Milano Cortina 2026 Olympics - Alpine Skiing - Women's Downhill 3rd Official Training - Tofane Alpine Skiing Centre, Belluno, Italy - February 07, 2026. Lindsey Vonn of United States in action during training. (Reuters)
Milano Cortina 2026 Olympics - Alpine Skiing - Women's Downhill 3rd Official Training - Tofane Alpine Skiing Centre, Belluno, Italy - February 07, 2026. Lindsey Vonn of United States in action during training. (Reuters)

Lindsey Vonn is back home in the US following a week of treatment at a hospital in Italy after breaking her left leg in the Olympic downhill at the Milan Cortina Games.

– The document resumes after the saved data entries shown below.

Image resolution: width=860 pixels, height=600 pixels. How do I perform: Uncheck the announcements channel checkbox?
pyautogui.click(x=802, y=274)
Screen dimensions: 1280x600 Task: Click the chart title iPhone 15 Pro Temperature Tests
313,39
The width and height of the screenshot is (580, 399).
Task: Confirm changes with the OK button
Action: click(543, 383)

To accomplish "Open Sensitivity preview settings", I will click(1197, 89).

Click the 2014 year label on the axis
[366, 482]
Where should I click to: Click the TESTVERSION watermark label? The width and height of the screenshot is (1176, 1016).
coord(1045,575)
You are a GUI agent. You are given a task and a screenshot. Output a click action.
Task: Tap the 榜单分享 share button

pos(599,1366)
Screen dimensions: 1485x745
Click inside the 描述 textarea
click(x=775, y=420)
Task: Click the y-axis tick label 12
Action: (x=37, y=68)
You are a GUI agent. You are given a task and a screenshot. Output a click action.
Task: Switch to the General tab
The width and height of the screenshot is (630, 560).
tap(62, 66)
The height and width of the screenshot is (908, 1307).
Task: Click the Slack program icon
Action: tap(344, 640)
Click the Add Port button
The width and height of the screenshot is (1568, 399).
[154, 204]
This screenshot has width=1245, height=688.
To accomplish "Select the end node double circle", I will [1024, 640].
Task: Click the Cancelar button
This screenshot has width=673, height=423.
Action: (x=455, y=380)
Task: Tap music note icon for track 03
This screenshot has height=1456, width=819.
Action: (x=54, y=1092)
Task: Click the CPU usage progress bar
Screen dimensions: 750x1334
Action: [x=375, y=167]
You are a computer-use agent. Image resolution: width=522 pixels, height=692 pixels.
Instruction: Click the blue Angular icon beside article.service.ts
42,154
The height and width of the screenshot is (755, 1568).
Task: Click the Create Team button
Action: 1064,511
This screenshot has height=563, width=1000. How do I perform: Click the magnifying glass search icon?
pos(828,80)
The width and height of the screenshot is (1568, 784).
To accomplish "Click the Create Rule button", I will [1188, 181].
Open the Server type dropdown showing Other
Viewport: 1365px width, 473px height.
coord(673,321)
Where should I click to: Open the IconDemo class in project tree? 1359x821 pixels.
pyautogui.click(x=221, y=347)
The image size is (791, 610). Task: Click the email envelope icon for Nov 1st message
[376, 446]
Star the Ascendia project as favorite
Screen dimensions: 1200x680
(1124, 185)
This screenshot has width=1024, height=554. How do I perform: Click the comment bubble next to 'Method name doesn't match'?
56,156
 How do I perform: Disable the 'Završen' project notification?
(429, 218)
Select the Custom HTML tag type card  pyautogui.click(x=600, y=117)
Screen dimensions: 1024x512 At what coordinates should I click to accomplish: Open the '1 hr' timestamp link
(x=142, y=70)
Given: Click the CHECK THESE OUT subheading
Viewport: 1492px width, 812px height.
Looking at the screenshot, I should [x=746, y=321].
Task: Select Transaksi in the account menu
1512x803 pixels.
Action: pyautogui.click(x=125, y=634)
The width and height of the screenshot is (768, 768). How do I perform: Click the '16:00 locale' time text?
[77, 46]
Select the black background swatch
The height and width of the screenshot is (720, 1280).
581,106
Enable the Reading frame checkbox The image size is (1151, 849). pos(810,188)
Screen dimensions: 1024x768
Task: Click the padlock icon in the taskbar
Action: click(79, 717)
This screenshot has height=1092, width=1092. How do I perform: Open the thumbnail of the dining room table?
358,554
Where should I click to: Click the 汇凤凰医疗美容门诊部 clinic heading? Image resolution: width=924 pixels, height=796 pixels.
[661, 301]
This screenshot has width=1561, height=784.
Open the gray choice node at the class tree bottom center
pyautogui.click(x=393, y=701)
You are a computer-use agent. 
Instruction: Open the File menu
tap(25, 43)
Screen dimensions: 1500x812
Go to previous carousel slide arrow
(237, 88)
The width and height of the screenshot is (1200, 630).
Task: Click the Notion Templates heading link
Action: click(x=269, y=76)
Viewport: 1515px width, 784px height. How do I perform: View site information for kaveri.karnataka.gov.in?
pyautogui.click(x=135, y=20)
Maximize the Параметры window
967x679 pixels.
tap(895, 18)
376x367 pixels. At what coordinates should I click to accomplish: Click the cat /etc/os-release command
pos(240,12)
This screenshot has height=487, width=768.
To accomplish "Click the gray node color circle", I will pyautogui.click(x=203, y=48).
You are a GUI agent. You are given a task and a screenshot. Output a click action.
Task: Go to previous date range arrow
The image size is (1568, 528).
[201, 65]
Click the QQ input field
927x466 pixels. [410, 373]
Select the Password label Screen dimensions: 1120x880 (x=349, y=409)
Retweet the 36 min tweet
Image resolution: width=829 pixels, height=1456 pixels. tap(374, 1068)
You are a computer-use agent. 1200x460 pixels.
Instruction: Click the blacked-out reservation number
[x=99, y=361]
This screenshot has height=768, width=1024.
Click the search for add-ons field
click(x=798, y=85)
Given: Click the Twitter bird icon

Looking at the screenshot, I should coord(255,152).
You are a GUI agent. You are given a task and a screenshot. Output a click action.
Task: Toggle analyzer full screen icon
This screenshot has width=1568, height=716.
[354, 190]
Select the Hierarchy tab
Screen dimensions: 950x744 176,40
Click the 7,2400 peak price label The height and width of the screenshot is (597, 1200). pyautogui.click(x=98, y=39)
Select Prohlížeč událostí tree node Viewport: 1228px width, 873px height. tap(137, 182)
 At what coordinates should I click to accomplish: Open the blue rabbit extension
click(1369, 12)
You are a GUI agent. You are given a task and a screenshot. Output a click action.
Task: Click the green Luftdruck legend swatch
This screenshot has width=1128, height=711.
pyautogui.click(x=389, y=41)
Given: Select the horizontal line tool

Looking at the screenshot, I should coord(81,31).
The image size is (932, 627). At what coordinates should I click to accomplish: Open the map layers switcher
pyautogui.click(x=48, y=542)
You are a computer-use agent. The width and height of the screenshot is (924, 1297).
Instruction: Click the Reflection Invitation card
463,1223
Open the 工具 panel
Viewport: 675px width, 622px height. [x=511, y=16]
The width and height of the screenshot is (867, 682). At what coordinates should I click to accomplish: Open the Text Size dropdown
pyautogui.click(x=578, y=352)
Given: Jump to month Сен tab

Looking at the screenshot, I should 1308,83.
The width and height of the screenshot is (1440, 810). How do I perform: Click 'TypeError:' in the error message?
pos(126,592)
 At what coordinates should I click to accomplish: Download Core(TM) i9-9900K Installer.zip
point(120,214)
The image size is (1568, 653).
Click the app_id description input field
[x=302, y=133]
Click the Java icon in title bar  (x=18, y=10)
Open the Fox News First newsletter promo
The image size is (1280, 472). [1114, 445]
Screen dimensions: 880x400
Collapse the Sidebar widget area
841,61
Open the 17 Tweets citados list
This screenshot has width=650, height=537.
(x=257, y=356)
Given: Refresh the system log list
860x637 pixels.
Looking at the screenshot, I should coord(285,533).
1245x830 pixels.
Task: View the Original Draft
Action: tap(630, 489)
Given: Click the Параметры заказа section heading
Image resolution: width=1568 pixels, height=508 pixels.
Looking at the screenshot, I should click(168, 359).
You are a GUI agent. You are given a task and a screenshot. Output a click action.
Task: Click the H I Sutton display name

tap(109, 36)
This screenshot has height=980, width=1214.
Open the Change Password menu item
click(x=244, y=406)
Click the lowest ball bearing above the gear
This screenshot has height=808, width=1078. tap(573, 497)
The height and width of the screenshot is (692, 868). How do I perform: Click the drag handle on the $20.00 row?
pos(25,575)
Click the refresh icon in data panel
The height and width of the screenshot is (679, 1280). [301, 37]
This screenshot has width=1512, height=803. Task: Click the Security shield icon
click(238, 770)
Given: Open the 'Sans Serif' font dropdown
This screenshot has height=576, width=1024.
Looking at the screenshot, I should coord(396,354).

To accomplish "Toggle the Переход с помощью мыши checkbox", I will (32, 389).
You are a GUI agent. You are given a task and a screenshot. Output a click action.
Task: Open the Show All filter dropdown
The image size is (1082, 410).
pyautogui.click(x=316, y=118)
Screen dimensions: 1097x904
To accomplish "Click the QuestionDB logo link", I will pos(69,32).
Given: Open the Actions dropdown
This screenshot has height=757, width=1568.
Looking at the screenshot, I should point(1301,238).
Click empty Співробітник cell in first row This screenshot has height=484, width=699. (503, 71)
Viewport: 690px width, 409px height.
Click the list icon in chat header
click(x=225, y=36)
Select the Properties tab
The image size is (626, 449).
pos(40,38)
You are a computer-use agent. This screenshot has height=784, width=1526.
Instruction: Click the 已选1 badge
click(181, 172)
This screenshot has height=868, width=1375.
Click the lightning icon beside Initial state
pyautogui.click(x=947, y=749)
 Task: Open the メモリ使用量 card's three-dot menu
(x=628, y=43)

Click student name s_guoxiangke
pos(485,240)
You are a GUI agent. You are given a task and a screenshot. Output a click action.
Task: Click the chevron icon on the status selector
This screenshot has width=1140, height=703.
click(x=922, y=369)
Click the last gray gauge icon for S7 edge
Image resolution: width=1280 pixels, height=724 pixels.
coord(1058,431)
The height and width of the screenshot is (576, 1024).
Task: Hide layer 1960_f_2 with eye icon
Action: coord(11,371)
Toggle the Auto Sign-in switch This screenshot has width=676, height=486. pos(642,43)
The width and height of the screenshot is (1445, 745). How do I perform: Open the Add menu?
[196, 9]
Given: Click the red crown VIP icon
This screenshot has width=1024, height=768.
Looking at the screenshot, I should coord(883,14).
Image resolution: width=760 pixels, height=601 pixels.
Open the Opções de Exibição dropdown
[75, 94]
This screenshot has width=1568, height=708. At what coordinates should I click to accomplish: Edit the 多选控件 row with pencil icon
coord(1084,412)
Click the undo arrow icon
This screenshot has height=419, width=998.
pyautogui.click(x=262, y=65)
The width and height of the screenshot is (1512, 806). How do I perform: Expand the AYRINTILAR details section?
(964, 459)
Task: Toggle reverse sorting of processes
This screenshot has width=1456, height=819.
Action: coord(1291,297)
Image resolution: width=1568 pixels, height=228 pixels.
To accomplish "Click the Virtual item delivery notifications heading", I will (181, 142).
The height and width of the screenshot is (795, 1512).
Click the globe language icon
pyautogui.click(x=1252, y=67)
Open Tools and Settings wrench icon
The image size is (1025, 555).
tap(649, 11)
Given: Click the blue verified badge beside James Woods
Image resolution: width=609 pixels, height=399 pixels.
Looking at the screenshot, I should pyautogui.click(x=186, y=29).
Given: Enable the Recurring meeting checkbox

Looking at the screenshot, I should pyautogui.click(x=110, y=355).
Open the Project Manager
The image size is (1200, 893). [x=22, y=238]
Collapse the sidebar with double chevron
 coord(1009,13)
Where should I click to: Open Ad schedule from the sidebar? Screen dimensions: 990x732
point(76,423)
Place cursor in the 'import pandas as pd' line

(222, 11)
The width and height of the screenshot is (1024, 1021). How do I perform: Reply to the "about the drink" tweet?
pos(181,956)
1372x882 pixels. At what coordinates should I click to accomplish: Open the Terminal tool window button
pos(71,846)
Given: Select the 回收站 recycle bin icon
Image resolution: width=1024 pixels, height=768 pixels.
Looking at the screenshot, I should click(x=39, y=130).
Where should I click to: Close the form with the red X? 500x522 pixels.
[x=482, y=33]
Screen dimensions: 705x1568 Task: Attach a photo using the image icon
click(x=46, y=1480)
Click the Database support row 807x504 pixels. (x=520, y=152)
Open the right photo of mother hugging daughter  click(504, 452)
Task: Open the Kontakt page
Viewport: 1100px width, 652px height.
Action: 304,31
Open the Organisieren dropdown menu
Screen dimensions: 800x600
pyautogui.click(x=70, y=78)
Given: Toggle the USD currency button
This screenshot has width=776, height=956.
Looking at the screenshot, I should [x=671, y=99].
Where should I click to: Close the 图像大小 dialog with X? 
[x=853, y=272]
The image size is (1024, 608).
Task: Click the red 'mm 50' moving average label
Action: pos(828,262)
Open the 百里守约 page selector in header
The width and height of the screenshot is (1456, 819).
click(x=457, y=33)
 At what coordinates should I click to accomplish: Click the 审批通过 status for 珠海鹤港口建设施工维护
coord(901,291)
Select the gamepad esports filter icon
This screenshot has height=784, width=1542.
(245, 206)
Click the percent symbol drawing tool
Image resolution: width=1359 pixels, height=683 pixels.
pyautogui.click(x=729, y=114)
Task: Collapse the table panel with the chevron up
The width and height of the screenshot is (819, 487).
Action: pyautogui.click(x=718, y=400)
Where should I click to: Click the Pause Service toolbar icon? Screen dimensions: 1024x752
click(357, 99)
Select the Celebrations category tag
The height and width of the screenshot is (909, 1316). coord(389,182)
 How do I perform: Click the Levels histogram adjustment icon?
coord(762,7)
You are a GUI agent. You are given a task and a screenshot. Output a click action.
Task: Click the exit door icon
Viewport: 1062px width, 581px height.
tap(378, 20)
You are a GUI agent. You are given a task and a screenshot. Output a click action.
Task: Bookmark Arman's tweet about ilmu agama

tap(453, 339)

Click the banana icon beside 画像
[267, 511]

“Haven’t stood on my feet in over a week... been in a hospital bed immobile since my race. And although I’m not yet able to stand, being back on home soil feels amazing,” Vonn posted on X with an American flag emoji. “Huge thank you to everyone in Italy for taking good care of me.”

The 41-year-old Vonn suffered a complex tibia fracture that has already been operated on multiple times following her Feb. 8 crash. She has said she'll need more surgery in the US.

Nine days before her fall in Cortina d'Ampezzo, Italy, Vonn ruptured the ACL in her left knee in another crash in Switzerland.

Even before then, all eyes had been on her as the feel-good story heading into the Olympics for her comeback after nearly six years of retirement.